The number of people of average weight is on the decline in low- and middle-income countries, says a new joint Canadian-U.S. study -- a trend that researchers warn will make it increasingly difficult to set health-care policy as populations settle into two diverse categories: the overweight and obese, and the undernourished and underweight.

Researchers from the University of Toronto and the Harvard School of Public Health gathered data from 37 countries and found that while overweight and obese segments of the population were experiencing rapid weight gains, the same could not be said for those who were underweight.

For their study, the researchers used data from the Demographic and Health Surveys, a U.S. project that monitors health and population trends in developing countries. They looked specifically at the body mass index (BMI) of 730,000 women between 1991 and 2008.

The researchers found that, where average BMI among a population increased, the number of overweight and obese women increased far more rapidly than did the decline in the number of underweight women.

BMI is a measure of body fat, calculated by dividing weight in kilograms by height in metres squared, which health professionals use to determine whether someone is underweight, normal weight, overweight or obese.

The researchers found that for every 1.0 kg/m2 increase in mean BMI, there was a 60 per cent greater increase in overweight and a 40 per cent greater increase in obesity than the decline in underweight.

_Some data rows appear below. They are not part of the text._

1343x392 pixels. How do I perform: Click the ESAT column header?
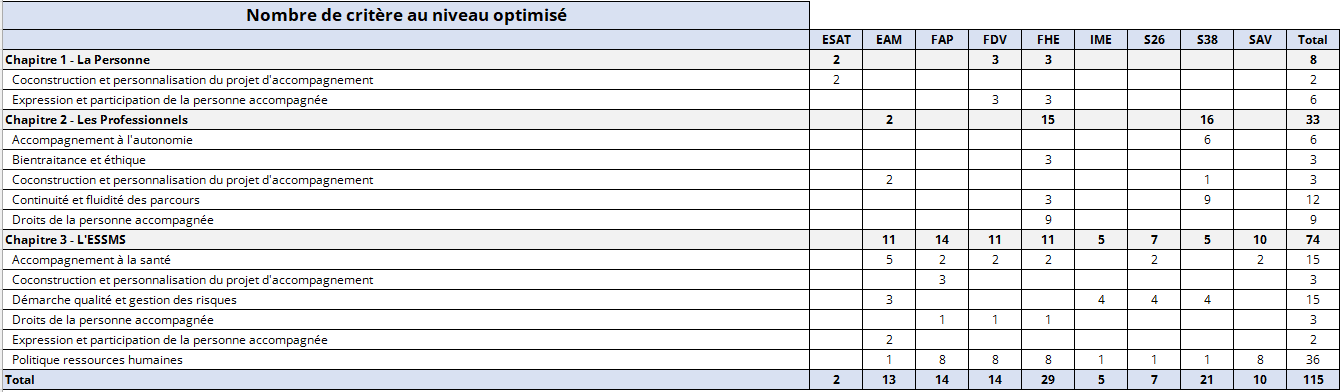pyautogui.click(x=836, y=40)
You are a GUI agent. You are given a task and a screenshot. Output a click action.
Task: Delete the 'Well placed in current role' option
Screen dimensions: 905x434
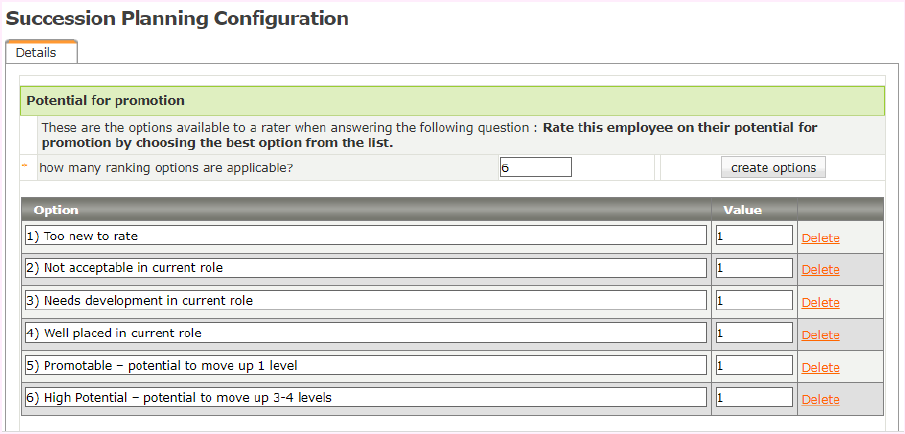coord(821,335)
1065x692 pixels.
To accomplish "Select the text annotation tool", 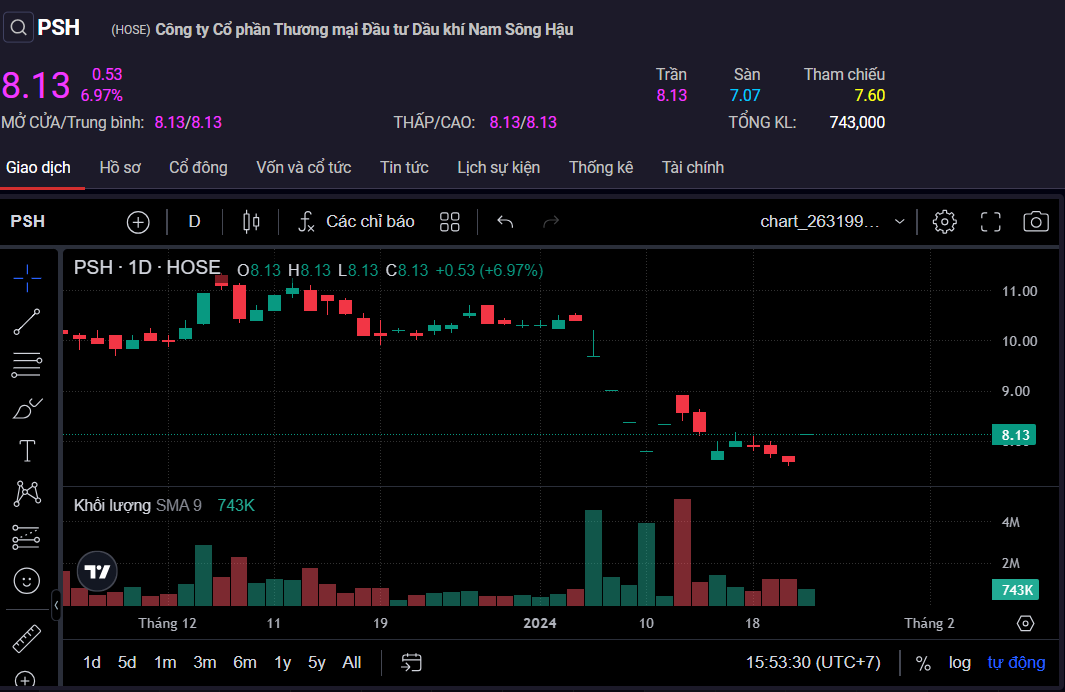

Lead researcher Fahad Razak, a fellow in internal medicine at the University of Toronto who also works at St. Michael’s Hospital, said that ideally, a population has “as many people as possible” in the average weight category.

However, the findings show that “that group is disappearing,” he said.

“We’re getting less and less of the average-weight people in these populations,” Razak told in a telephone interview. “You’re getting a persistent problem with the severely underweight and at the same time at the other end, you’re getting a lot more people who are really overweight.”

The findings are published in the journal PLOS Medicine.

According to Razak, who is also a research fellow at the Harvard School of Public Health, the problem of a large segment of the population being underweight or undernourished is unique to low-income countries, where wealth and higher incomes are linked to obesity and where lower-income residents struggle to find food.

In Bangladesh, for example, between 25 and 30 per cent of the population is severely underweight, and the percentage of people that are underweight is ten times higher than those who are overweight or obese. In such low-income countries, Razak said, this segment of the population “doesn’t have the basic ability to get enough calories for day-to-day existence.”

In wealthier countries, meanwhile, lower-income residents have access to a variety of cheaper foods, which are often more calorie-dense, which has led to a rise in obesity among this population.

Ideally, Razak said, from a health perspective, the majority of the population would be somewhere in the average weight range.

“How you are going to treat an obese, largely wealthy population is very different than how you’re treating a poor, malnourished population,” Razak said. “And they’re existing in the same countries with one healthcare system. So they’re having these very big demands from these two very different populations.”

According to the study, people who are underweight are at an increased risk of death due to complications that can arise from being malnourished. Being overweight or obese is linked to an increased risk for a myriad of health problems, from heart disease to diabetes.

Health policy aimed at treating an overweight and obese population -- diet and exercise, for example -- is very different from the approach needed for an underweight and undernourished population.

“With malnourished populations, it’s not that you have a specific health intervention that’s going to help them,” Razak said. “It’s really about economic development and ensuring that they have adequate nutrition. It’s a different kind of intervention that’s required.”

Razak said the research team is now focused on determining whether similar patterns can be observed in high-income countries, with a special focus on the United States.

They will also look at how much disease prevalence and mortality rates can be blamed on the lack of weight gain among the underweight and the excess weight again among the obese.